>> Start Reading passage

David was the only child born to Lois Harmon Reeves and Eugene Reeves in Washington, Indiana on August 26, 1944. Following their divorce, he moved with his mother to Salisbury, NC, where she was the director of student health services at Livingstone College. He grew up on the campus and attended St. Emma Military Academy, an historically black, Catholic, Military, Boarding School in Powhatan, VA. from grades eight through 12.
Upon graduation he attended Morehouse College, where he pledged and joined the Pi Chapter of Kappa Alpha Psi Fraternity. He graduated with a Bachelor of Science degree in business in 1968, during the height of the Vietnam War. Rather than be drafted, he enlisted into the officer’s candidate training school of the United States Marine Corps. After completing OCS, he was commissioned a USMC Lieutenant and placed in charge of a battalion in Vietnam. However, a non-combat injury sent him home. He mustered out in 1972 with the rank of Captain.
He made his home in Atlanta where he met and married M. Alexis Scott in 1974. She was a single mom and David adopted her son, Cinque, from a previous marriage. Later they had another son, David L. Reeves, Jr.
David Sr. graduated from the John Marshall Law School in Atlanta in 1979 and was thrilled to have both his parents attend the graduation ceremony and celebration. David went on to work in political campaigns, staffed a precinct on election days and always encouraged people to register and vote. He could be seen holding his “Register to Vote” sign on his daily jogs through the Hunter Hills Neighborhood up and down Martin Luther King Jr Drive, and during the annual Peachtree Road Race, which he enjoyed for several years.
Following a failed bid for a seat on the Atlanta City Council in 1981, David worked in the 1982 gubernatorial campaign of Joe Frank Harris, who won and served two terms as governor through 1991. David took at job in the administration but came out to work for Ambassador Andrew Young’s 1990 bid for Georgia governor. Young was the first major black candidate to run for governor of Georgia. Campaign workers enjoyed seeing David bring his two-year-old son David Jr. to the campaign office on a regular basis.
While Young’s campaign was unsuccessful, David continued his community service by becoming a member of the Board od Deacons at First Congregational Church. He and his family also annually hosted dinners for incoming first-year students at Morehouse and his family hosted international students during Christmas time through the Georgia Council of International Visitors.

>> End Reading passage

Aim 1
According to the David Reeves biography, what rank did he hold when he mustered out of the Marine Corps in 1972?
Aim 2
Extend the David Reeves biography beyond its last sentence.

>> Start Extracted records

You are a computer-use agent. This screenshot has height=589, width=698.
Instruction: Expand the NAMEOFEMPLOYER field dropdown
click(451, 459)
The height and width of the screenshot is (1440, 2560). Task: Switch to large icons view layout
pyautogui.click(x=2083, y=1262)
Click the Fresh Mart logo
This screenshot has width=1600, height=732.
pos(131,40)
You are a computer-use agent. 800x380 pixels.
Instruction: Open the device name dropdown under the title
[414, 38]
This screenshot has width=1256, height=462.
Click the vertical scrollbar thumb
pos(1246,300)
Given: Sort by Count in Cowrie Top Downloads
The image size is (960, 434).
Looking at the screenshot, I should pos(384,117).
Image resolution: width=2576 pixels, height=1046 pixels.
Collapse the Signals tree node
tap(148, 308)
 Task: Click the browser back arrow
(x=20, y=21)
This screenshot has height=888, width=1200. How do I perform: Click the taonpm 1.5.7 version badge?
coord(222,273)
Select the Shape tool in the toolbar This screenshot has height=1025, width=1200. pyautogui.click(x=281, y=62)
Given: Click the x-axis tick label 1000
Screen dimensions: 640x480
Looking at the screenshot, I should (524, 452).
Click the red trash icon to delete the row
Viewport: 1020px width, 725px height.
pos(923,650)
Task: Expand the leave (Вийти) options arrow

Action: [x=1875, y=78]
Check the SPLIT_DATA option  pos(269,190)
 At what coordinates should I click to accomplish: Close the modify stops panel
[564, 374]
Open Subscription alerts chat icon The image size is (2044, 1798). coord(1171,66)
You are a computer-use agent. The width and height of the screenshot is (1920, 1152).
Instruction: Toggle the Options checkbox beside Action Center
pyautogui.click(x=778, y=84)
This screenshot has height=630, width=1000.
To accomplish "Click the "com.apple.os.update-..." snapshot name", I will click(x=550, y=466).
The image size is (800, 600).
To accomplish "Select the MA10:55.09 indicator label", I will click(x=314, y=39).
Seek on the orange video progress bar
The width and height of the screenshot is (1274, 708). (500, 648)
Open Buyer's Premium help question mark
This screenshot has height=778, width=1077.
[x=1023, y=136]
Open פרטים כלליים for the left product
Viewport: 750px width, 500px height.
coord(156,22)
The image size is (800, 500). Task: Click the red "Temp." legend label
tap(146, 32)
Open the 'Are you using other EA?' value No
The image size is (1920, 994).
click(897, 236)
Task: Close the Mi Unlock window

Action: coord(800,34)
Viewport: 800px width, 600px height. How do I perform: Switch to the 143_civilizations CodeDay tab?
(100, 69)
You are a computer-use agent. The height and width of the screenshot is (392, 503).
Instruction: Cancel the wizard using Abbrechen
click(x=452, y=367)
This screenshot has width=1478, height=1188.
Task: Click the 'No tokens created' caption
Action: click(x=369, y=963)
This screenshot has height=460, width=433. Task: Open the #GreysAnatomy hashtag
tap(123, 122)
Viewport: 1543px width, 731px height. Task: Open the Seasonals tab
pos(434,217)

>> End Extracted records

Task output 1
Captain

Task output 2
He became an active member of the Atlanta Chapter of the 100 Black Men. He was a key volunteer for the annual benefit football game, initially called the Ebony Football Classic, at the Georgia Dome. The popular event benefited the educational programs of the chapter and featured two historically black colleges or universities with their exciting marching bands.
David later became corporate spouse and a stay-at-home Dad in 1993, when his wife Alexis went from the Atlanta Journal-Constitution to work at Cox Enterprises, its corporate headquarters. He became an active parent volunteer at their son’s school – The Children’s School, — working the carpool lanes on 10th Street on a regular basis.
He also became active in Sunday School, starting a class for adults to study the work and teachings of the great mystic and theologian Howard Thurman, whom he had a chance to meet through his mother who was classmates with Thurman’s wife Sue Bailey Thurman at Hampton University. David’s class was extremely popular, and he was elected Sunday School Father of the year for his leadership and participation.
David also developed what came to be known as the “Keep- in-Touch Ministry” at First Congregational Church. Each year, he got contact information for every college student/church member and sent them regular notes of encouragement. He promoted the activity through the church bulletin and encouraged others to “keep in touch.”
He loved to be around people. His mother was the oldest of twelve and he had many, many cousins who were like siblings to him. Upon his mother’s retirement she moved to Atlanta where a handful of her sisters also lived. They enjoyed family dinners together on holidays and reunions, held mostly in Atlanta, but also back at the Harmon Family hometown of Washington, Indiana.
Only one of the twelve survives – Rose Harmon Johnson of Washington, Indiana. She had twelve children too, and the family basketball game at the reunions was billed as “The Johnsons Against the World.”
David also loved the beaches just east of Destin on the Florida panhandle. He and his family discovered them when Cinque won a prize weekend at a beach and tennis resort while being a ball boy at an annual AT&T Tennis Tournament in Atlanta. Cinque’s prize led to the purchase of a beach home for the family. The beach became a retreat for the whole family. In 1997, when Alexis left Cox to assume the helm of her family’s business – Atlanta Daily World, David looked for his own dream as an entrepreneur the following year. With his business partner he moved with his younger son to New Mexico for the summer.
While David Jr. returned home at the end of the summer, David Sr. and Alexis divorced to pursue separate paths.
David maintained his church’s “Keep-In-touch” ministry for more than a decade. In 2011 he was married briefly to Janice L. Lawrence. In 2017, he retired after 16 years from the Georgia Department of Human Resources, where he was a community outreach manager in the division of Family and Children Services.
David also continued to work on election days at Fire Station #16 on Boone Blvd (formerly Simpson Road) as a precinct manager. And he expanded on his keep-in-touch church ministry with his own personal outreach to family and friends with his daily messages by way of texts or emails until the last week of his life.
Besides his two sons, Cinque Scott Reeves and David L. Reeves Jr. of Sandy Springs, and his Aunt Rose of Washington, Indiana, he is survived by his many cousins and friends. Instead of flowers, his sons would like you to remember him with a donation to the First Congregational Church Endowment Fund.